(4)
起きうる未来の話であれば、対処は必要なんじゃないかと思う。死ぬの生きるのだなんて俺たち自身には手の打ちようがない内容では、あるけれど。
すぐには切り替えられなくて、もやもやと悩んでいたら、額にごつん、と固い感触が降ってきた。彫りの深い、精悍な顔は牙に似た犬歯を見せるようにして笑った。至近距離まで高さを下げた涅色の目に、不審そうな表情の俺が映り込んでいる。
「いいや、ムダだね。お前はなァ、伎良。外でも閨でも、枯れちまうまでオレにさんざんこき使われるって運命なんだよ」
「うっ…」
悲しいかな、そちらの方は容易に想像がついた。想像どころか現実だ。
色を変えた俺に気付いたのか、彼の笑みは深くなる。
「オレのつがいになったのが運の尽きだったな」
「それは前から知っ、て、ん…」
強ばった口脣に、肉の弾力を備えたものが押し付けられる。一度きりで終わるかと思いきや、頬にふれた手が角度を変え、幾度も食まれた。溜まった唾液を飲み下す。割と大切な話だと思うのに、こんななし崩しにしてしまって良いのだろうか。
青い衣袍の胸あたりを掴んでいた手はどうにも正直だ。一方で逡巡を続けながらも結局は、広い背中を抱き締めている。

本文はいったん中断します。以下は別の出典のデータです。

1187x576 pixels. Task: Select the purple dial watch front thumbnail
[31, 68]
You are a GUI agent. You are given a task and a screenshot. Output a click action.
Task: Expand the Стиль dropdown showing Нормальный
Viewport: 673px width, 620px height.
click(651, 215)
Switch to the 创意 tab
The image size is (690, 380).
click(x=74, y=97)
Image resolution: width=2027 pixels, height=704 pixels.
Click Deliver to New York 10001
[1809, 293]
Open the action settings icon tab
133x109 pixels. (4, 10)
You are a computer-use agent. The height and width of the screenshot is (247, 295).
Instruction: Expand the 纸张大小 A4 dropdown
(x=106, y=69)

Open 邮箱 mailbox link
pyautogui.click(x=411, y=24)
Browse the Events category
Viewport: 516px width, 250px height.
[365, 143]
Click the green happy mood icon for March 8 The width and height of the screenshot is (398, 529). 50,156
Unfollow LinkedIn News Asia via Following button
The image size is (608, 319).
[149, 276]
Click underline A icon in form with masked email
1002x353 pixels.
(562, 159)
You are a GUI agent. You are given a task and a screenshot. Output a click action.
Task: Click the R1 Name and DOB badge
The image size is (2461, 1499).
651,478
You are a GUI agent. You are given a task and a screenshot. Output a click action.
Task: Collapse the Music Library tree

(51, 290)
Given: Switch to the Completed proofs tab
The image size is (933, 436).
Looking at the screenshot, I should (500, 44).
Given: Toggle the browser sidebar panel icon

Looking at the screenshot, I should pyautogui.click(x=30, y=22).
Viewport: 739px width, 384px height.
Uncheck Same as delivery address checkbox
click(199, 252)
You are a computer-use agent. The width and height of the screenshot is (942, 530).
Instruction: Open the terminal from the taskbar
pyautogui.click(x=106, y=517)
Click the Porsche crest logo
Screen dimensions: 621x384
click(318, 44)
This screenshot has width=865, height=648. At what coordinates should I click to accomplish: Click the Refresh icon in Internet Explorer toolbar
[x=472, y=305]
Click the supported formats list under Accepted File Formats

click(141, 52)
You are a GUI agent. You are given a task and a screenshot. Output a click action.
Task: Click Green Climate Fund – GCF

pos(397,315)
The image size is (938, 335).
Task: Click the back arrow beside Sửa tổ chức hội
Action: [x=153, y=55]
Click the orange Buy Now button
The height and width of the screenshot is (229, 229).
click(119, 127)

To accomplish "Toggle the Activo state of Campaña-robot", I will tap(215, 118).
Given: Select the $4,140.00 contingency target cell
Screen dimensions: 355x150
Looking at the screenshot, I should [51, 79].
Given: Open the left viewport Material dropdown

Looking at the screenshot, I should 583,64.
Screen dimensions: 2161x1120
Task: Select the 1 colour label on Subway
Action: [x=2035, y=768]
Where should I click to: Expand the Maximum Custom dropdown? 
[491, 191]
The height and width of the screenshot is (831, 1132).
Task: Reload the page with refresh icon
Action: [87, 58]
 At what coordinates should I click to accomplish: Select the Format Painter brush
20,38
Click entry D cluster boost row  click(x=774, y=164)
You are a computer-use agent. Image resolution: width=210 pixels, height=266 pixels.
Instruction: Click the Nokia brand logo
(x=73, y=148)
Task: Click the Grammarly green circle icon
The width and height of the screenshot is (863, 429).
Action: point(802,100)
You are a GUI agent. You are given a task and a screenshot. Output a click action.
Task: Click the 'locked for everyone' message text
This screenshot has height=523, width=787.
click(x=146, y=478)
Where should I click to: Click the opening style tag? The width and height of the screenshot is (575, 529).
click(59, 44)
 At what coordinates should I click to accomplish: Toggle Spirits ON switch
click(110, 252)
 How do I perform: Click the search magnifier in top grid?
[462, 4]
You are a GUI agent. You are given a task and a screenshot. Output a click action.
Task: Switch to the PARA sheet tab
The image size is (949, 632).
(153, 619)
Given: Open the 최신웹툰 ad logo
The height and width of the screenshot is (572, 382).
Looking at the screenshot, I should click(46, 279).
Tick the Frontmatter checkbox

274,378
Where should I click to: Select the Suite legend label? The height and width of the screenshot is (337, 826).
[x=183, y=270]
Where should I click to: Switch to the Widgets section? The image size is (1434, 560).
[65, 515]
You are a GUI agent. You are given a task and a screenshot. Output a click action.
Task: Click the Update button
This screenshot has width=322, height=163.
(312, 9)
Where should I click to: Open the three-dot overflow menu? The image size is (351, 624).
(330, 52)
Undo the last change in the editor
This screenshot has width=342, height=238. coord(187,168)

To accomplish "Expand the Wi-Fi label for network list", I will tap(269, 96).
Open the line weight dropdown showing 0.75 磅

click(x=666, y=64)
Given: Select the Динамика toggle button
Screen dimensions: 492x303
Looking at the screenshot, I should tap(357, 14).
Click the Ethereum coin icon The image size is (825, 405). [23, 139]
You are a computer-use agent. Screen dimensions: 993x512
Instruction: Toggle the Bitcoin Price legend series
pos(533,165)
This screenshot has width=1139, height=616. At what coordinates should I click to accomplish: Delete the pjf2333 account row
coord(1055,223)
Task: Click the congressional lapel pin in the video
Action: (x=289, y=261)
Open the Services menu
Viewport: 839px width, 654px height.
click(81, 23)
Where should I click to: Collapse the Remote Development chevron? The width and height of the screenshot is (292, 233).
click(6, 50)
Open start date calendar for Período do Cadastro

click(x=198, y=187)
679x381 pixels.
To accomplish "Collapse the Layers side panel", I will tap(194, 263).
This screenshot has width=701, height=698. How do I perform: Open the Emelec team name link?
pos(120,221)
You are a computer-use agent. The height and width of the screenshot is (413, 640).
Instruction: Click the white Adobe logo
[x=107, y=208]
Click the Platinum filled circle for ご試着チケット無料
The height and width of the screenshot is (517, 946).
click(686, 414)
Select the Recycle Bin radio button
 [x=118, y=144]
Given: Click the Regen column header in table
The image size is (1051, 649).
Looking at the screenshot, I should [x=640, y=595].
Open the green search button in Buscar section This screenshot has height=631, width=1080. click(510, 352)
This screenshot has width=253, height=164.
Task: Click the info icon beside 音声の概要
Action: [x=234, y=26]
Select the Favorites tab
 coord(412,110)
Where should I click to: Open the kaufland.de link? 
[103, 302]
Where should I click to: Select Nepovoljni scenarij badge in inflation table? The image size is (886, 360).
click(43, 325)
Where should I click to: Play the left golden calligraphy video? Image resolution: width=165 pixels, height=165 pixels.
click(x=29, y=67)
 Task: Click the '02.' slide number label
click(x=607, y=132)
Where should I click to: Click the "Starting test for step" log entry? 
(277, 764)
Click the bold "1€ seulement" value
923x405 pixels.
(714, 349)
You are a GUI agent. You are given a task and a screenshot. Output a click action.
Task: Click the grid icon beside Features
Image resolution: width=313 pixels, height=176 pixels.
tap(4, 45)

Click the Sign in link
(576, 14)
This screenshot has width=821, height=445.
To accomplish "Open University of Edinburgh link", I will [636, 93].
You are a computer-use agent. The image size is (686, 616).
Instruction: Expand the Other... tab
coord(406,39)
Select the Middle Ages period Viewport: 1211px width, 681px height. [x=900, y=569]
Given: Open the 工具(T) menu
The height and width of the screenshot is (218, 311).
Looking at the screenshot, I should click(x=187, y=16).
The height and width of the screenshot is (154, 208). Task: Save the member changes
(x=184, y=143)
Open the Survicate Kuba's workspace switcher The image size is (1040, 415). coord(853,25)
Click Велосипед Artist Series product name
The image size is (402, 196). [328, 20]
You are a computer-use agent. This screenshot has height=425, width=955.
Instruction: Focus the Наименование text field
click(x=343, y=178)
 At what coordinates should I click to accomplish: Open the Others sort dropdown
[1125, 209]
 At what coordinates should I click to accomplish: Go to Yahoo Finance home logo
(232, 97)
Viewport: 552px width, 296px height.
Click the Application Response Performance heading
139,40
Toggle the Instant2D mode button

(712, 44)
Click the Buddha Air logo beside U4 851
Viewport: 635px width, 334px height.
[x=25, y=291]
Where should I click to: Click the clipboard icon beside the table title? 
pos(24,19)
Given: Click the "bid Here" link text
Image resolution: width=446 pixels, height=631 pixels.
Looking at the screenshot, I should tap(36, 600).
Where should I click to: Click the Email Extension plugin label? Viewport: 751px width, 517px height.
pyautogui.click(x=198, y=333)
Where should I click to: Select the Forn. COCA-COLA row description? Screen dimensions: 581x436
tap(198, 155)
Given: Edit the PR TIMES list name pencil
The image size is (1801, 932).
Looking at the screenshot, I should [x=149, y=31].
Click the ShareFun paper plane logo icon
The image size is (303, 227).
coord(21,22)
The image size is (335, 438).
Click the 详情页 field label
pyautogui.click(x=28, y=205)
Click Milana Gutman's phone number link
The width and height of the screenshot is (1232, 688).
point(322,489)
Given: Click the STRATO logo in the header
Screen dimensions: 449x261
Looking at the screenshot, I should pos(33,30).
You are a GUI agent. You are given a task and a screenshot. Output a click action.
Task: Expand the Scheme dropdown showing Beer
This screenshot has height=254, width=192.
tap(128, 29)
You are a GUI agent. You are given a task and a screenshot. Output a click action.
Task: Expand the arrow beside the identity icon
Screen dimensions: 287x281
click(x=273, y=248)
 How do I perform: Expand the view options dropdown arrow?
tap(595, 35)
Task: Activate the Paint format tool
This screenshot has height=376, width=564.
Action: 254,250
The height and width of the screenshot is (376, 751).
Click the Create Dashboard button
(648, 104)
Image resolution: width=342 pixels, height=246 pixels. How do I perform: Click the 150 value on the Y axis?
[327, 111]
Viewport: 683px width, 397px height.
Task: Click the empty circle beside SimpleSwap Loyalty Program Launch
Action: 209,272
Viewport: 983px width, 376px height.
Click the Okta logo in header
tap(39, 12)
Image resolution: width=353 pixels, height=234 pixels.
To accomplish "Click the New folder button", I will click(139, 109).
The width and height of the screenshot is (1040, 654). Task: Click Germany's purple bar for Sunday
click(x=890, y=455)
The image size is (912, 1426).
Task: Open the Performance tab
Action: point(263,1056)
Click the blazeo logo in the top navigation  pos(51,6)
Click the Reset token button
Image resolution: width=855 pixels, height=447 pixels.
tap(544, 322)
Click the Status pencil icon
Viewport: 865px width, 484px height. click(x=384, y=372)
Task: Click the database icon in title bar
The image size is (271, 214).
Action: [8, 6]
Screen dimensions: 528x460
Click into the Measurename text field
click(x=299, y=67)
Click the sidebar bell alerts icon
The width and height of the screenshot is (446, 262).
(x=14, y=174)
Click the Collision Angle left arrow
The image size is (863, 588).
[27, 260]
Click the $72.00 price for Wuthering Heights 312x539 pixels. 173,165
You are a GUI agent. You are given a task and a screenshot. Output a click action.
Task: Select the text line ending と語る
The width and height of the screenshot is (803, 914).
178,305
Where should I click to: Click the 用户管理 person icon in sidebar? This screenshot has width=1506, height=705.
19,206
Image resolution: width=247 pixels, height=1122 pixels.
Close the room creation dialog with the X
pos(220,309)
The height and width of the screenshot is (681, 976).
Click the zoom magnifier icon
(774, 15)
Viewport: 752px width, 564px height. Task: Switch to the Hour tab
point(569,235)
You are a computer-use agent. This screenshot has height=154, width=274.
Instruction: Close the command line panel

姶濱の前だった、と俺が正気付くまで粘膜をすり合わせる行為は繰り返されて。
「…お前がくたばったら、その後なんて、」
オレは、と。口脣がしっかり濡れた頃、周霖がぼそりと呟いた。
「…?」
聞き逃した俺は、首を傾げる。俺が死んで、それで?
「…なんだって?」
花護の口の端がすう、と吊り上がる。少し、肩を竦めてどうでもよさそうに笑った。
「なんでもねえよ。…おい、逃げんな」
「駄目だ、姶濱に怒られる」
「あァ?…ざけんな、んなわけねえだろ。墓石引っこ抜くぞ」
「おい!」
本気にしやがって馬鹿か、と今度は、高らかに笑声を上げた。蒼白になって、相手が咳き込むほど平手で背をばしばしと叩く。周霖の冗談はいつも質が悪いものばかりだ。
この体が焼かれて骨になる。俺がその守(もり)をする。黒々と水を吸い込んでいく土。濡れる柳の葉。
(「…だめだ…」)
やはり、想像できない。
周霖は考えるな、と言った。
今は彼の言葉に甘えようと思う。そう決めて温かい体躯を引き寄せ、痛む頭と心を埋めた。